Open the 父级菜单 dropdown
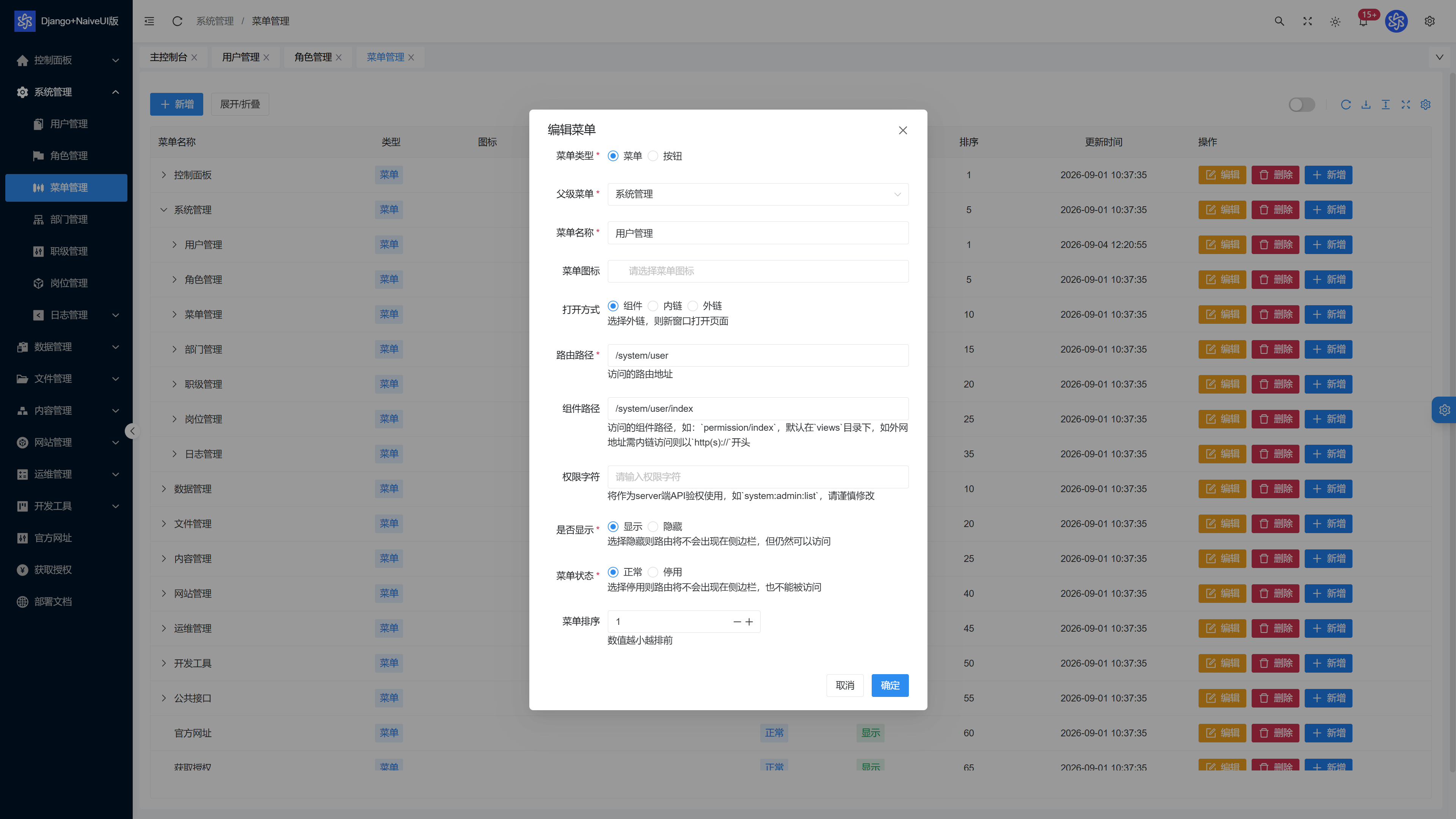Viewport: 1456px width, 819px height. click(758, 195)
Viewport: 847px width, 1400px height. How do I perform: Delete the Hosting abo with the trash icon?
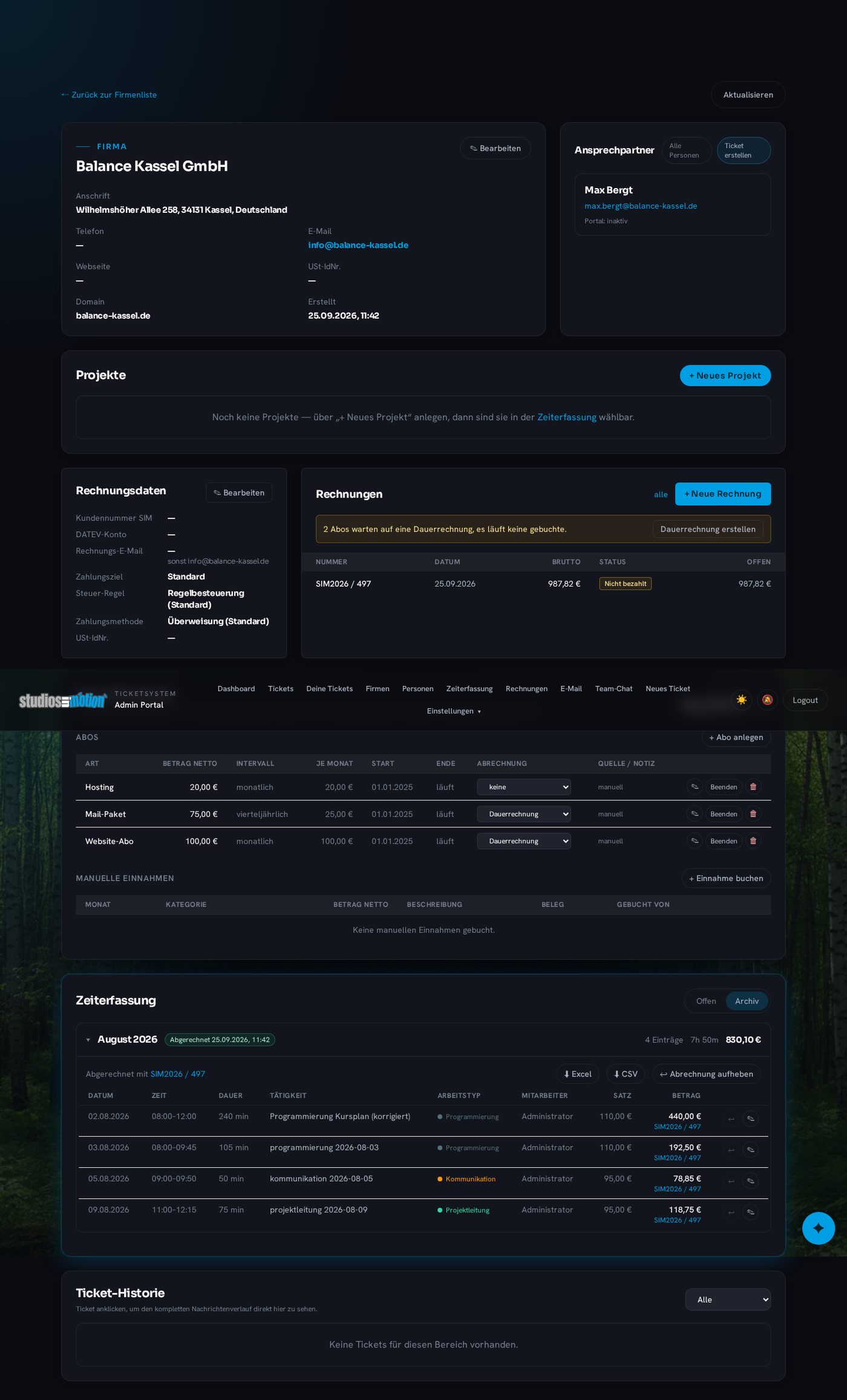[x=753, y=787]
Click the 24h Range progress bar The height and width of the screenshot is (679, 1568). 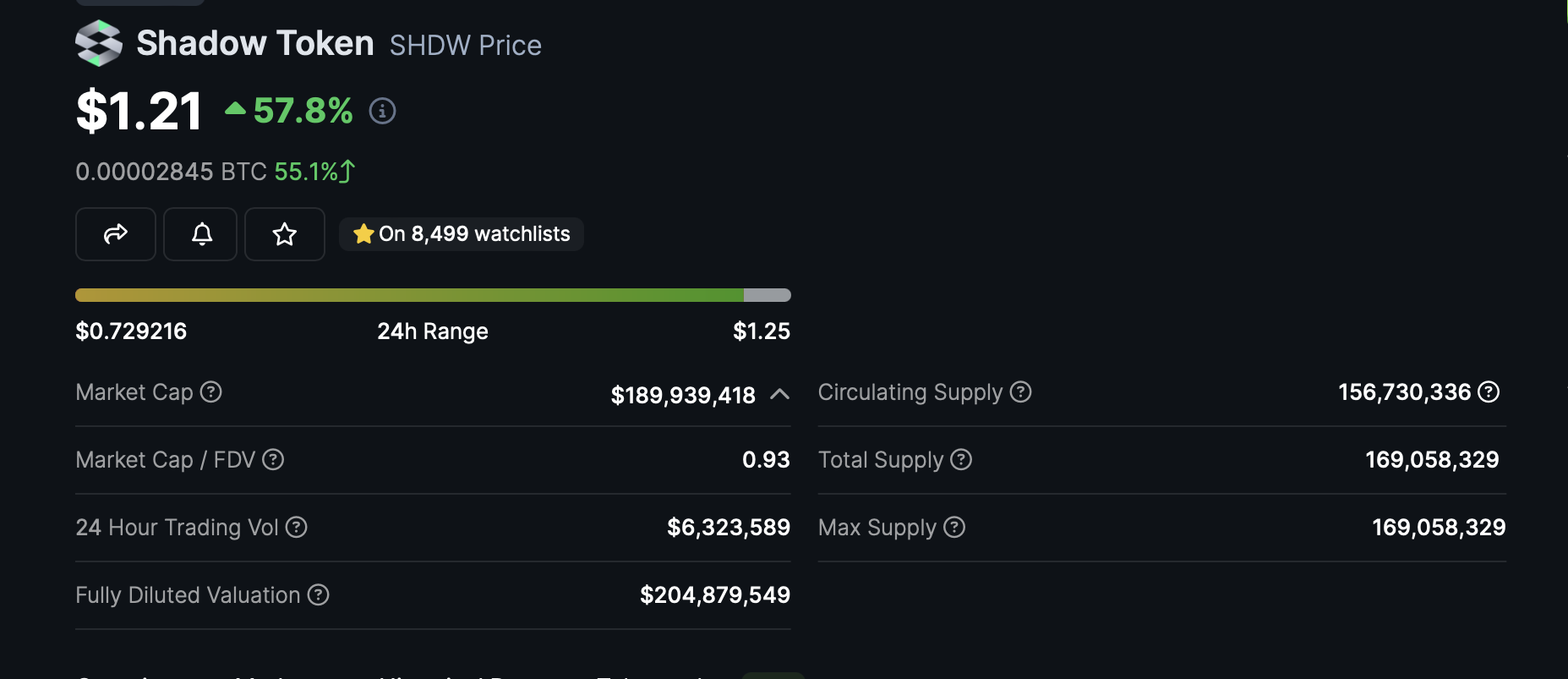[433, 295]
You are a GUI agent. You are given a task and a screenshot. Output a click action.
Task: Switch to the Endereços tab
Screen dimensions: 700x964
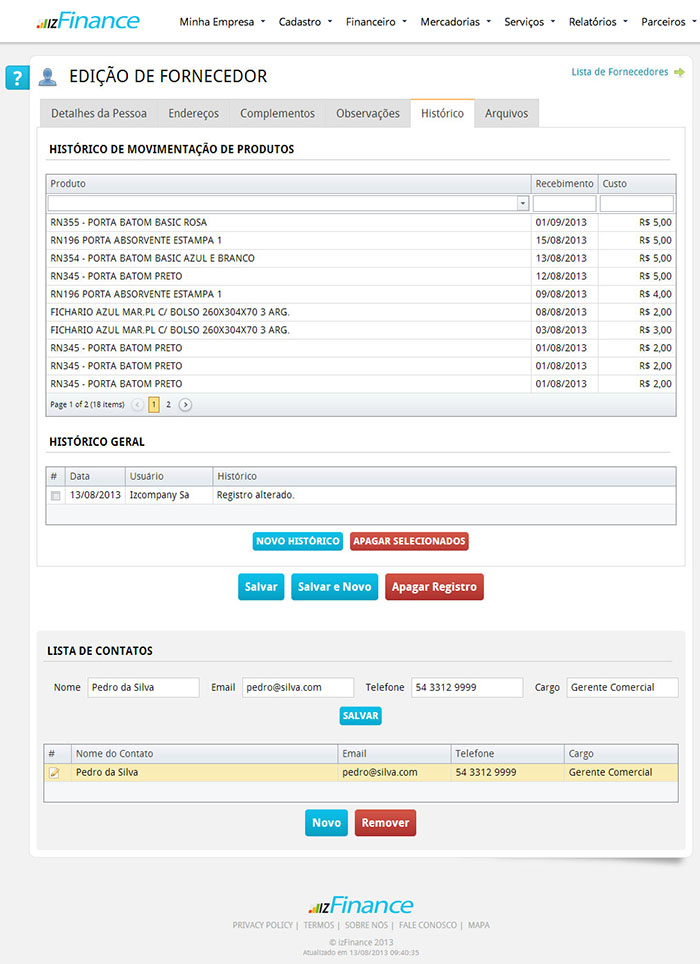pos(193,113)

- Goal
Starting with the line that contains "You are a GUI" and going on through the last line, write each line out again in full, shifting every coordinate in the answers by adding 48 to it. Leave the pictures out.

- Written reply
You are a GUI agent. You are given a task and a screenshot. Output a click action.
Task: Switch to the Endereços tab
Screen dimensions: 700x964
pos(241,161)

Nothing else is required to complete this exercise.